START Task input

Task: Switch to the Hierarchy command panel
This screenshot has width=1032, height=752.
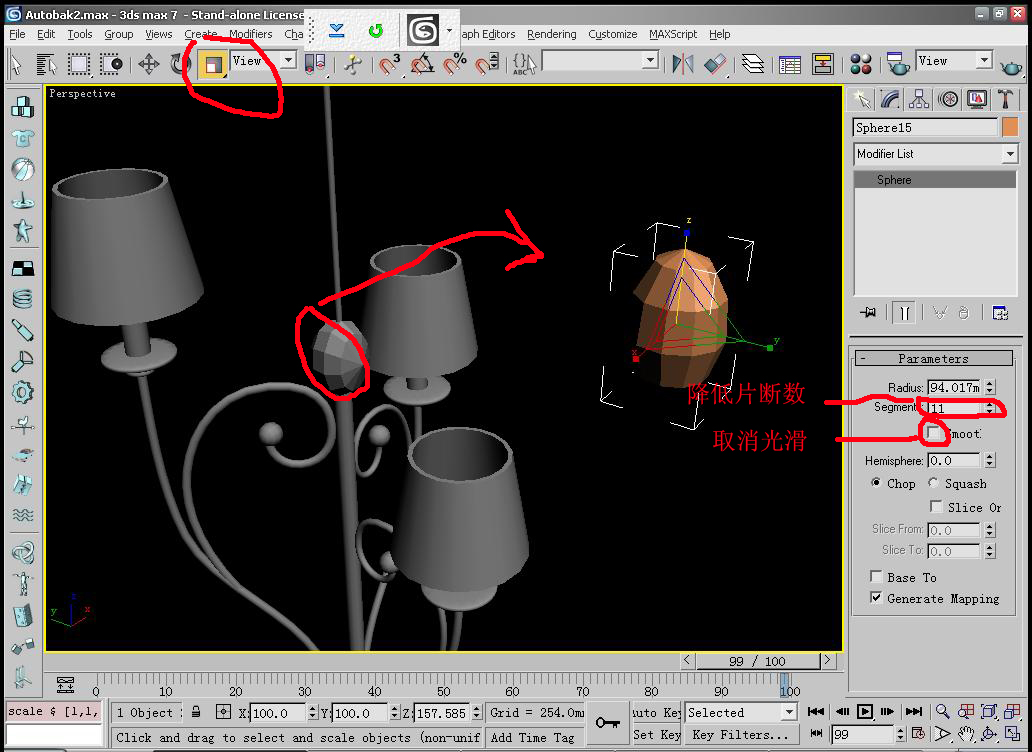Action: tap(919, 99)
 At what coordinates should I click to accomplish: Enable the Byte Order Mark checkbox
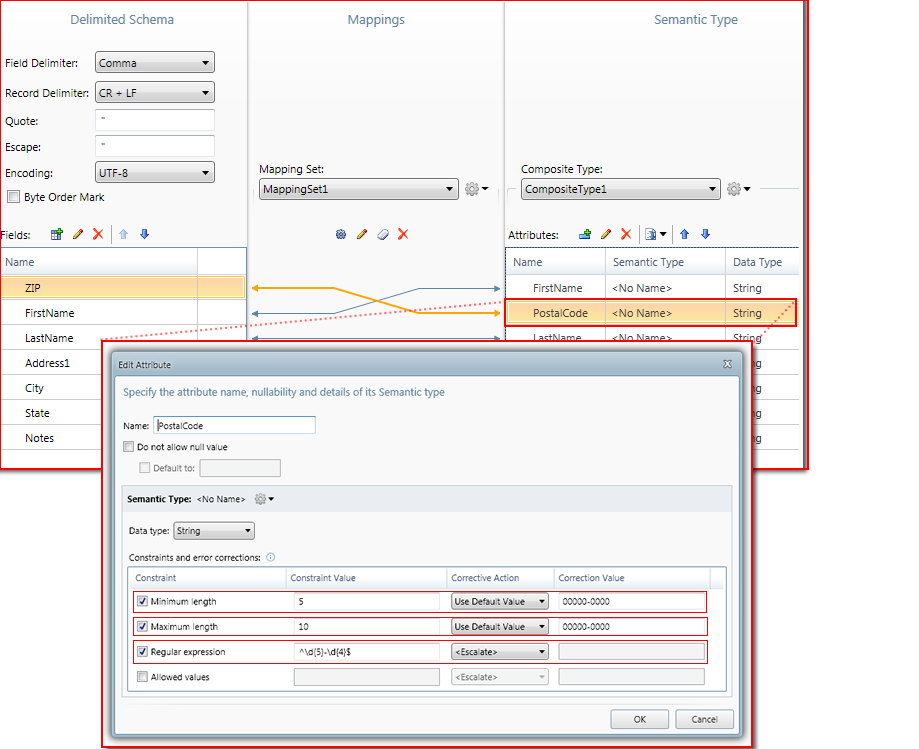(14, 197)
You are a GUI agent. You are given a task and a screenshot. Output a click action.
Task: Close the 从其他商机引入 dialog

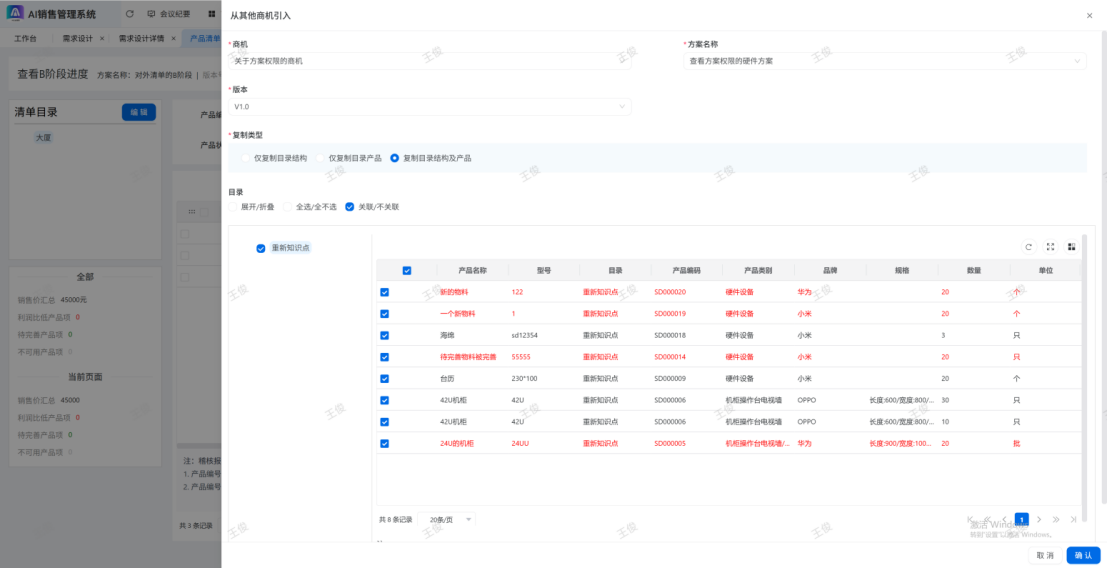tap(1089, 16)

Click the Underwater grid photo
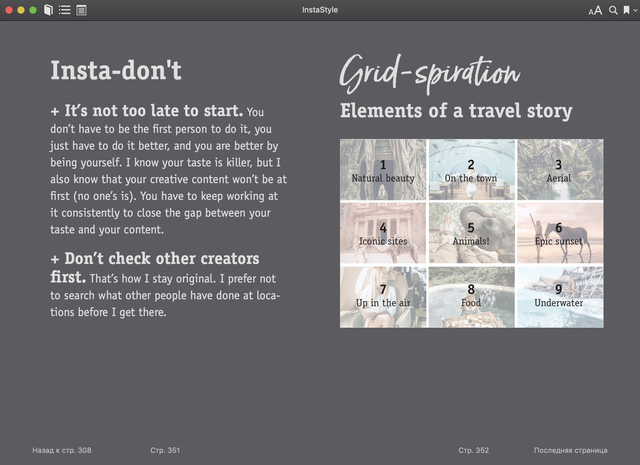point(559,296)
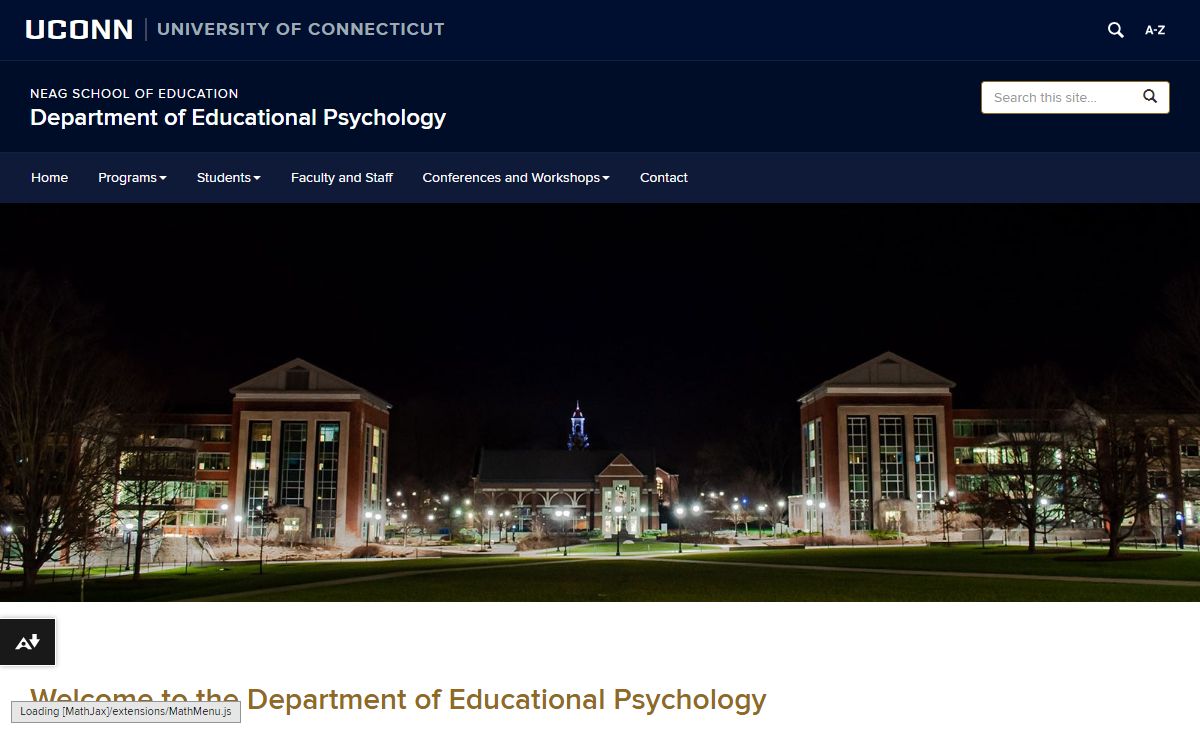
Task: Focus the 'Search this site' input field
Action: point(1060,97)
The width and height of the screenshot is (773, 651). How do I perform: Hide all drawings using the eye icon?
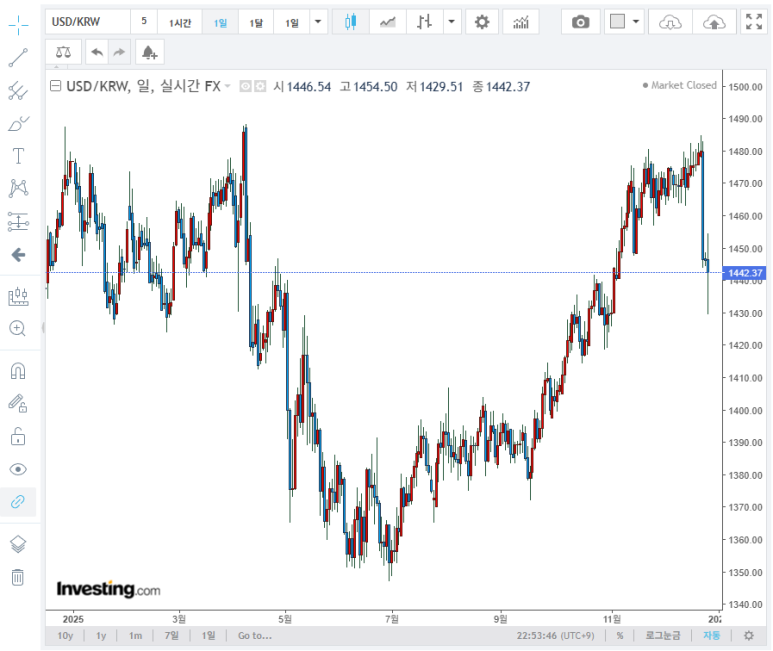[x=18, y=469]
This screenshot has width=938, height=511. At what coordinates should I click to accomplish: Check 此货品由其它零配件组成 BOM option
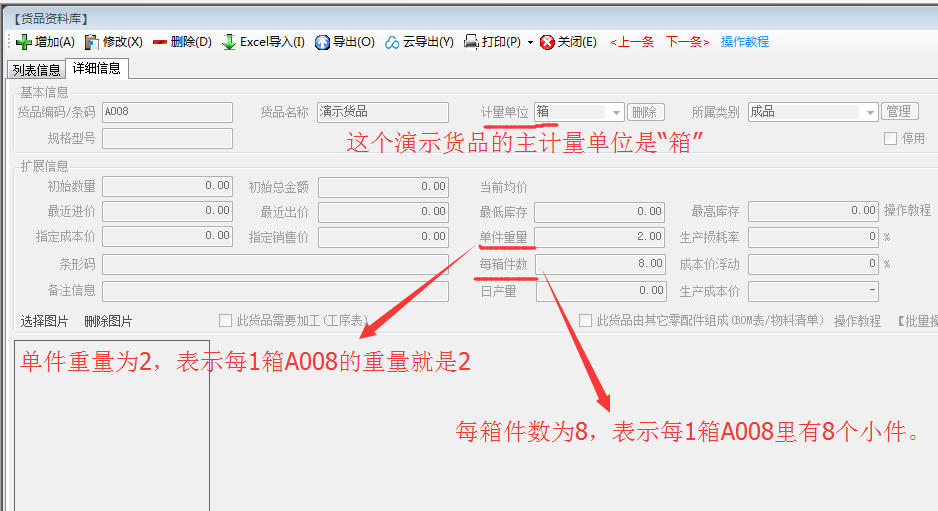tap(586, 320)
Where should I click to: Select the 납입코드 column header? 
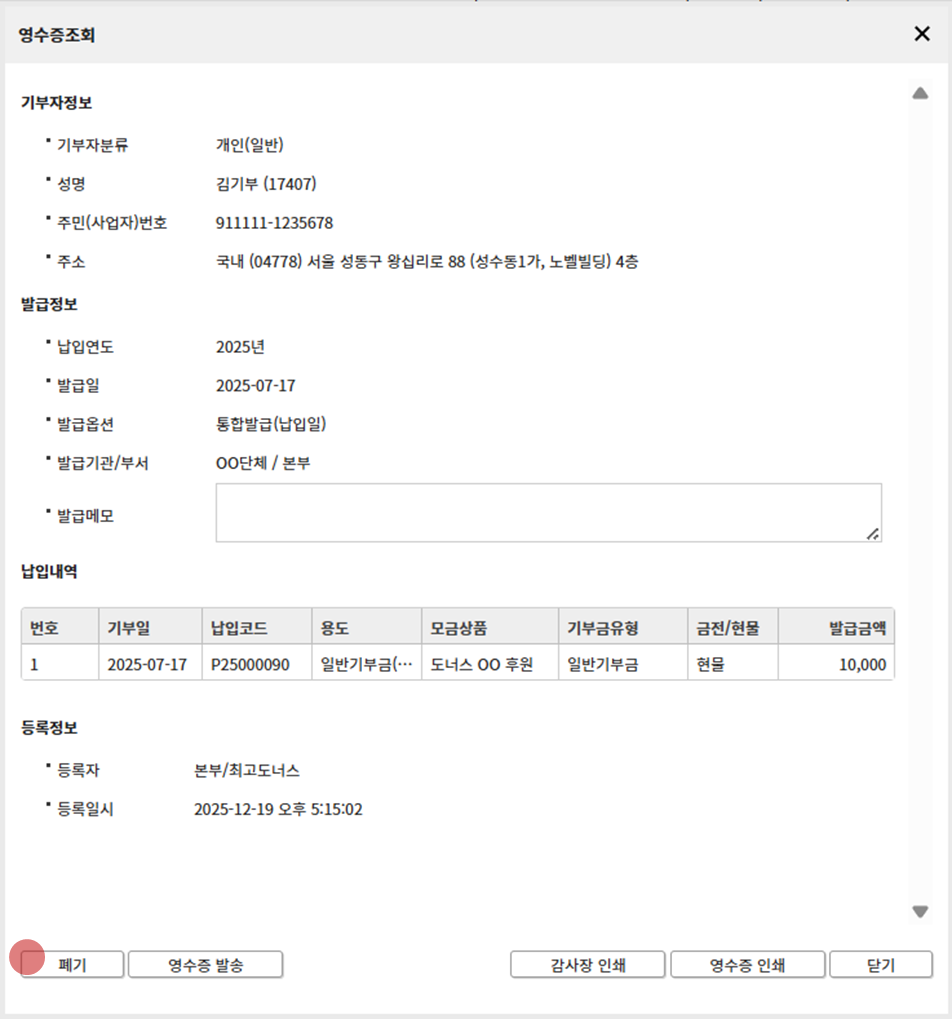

END Task input

## Exercise goal
Rewrite the records from the line containing "You are a GUI" through the line containing "Action: point(1060,97)", replacing "dialog" with "window" and changing nothing else. Leave out the pictures.

## Result of the exercise
You are a GUI agent. You are given a task and a screenshot. Output a click action.
Task: Close the 从其他商机引入 window

tap(1089, 16)

Click the Underwater grid photo
point(559,296)
Task: Focus the 'Search this site' input field
Action: point(1060,97)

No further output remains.